Les parties ont été régulièrement averties du jour de l'audience.

Ont été entendus au cours de l'audience publique :

- le rapport de Mme Houllier,

- les conclusions de M. Frémont, rapporteur public,

- et les observations de Me Fouchet pour M. B... et de Me Mascré, substituant Me Peynet, pour la commune de Maisons-Laffitte.

Une note en délibéré, présentée pour M. B..., a été enregistrée le 24 mars 2023.

Considérant ce qui suit :

1. La société France Galop a consenti à M. B..., le 15 juillet 2019, une promesse de vente de la parcelle cadastrée AE 277 située 15-17 avenue Racine - avenue Boileau dont elle est propriétaire à Maisons-Laffitte. Une déclaration d'intention d'aliéner a été reçue à la mairie de Maisons-Laffitte le 18 juillet 2019. Par une décision du 18 octobre 2019, le maire de la commune de Maisons-Laffitte a décidé d'exercer le droit de préemption urbain sur cette parcelle. M. B... demande l'annulation du jugement n° 2000718 du 18 juin 2021 par lequel le tribunal administratif de Versailles a rejeté sa demande tendant à l'annulation de cette décision.
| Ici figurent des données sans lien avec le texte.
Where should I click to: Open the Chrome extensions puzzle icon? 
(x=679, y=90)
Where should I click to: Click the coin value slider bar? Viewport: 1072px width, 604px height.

Sur la recevabilité de la requête d'appel :

2. L'article R. 811-2 du code de justice administrative dispose que : " Sauf disposition contraire, le délai d'appel est de deux mois. Il court contre toute partie à l'instance à compter du jour où la notification a été faite à cette partie dans les conditions prévues aux articles R. 751-3 à R. 751-4-1. / Si le jugement a été signifié par huissier de justice, le délai court à dater de cette signification à la fois contre la partie qui l'a faite et contre celle qui l'a reçue ". Aux termes de l'article R. 751-3 dudit code : " Sauf disposition contraire, les décisions sont notifiées le même jour à toutes les parties en cause et adressées à leur domicile réel, par lettre recommandée avec demande d'avis de réception, sans préjudice du droit des parties de faire signifier ces décisions par acte d'huissier de justice. (...) ". Selon l'article R. 751-4-1 du même code, dans sa version applicable au litige : " Par dérogation aux articles R. 751-2, R. 751-3 et R. 751-4, la décision peut être notifiée par le moyen de l'application informatique mentionnée à l'article R. 414-1 aux parties qui sont inscrites dans cette application ou du téléservice mentionné à l'article R. 414-6 aux parties qui en ont accepté l'usage pour l'instance considérée. / Ces parties sont réputées avoir reçu la notification à la date de première consultation de la décision, certifiée par l'accusé de réception délivré par l'application informatique, ou, à défaut de consultation dans un délai de deux jours ouvrés à compter de la date de mise à disposition de la décision dans l'application, à l'issue de ce délai. Sauf demande contraire de leur part, les parties sont alertées de la notification par un message électronique envoyé à l'adresse choisie par elles. / Cette notification ne fait pas obstacle au droit de la partie intéressée de demander ultérieurement la délivrance d'une expédition de la décision, en application de l'article R. 751-7 ".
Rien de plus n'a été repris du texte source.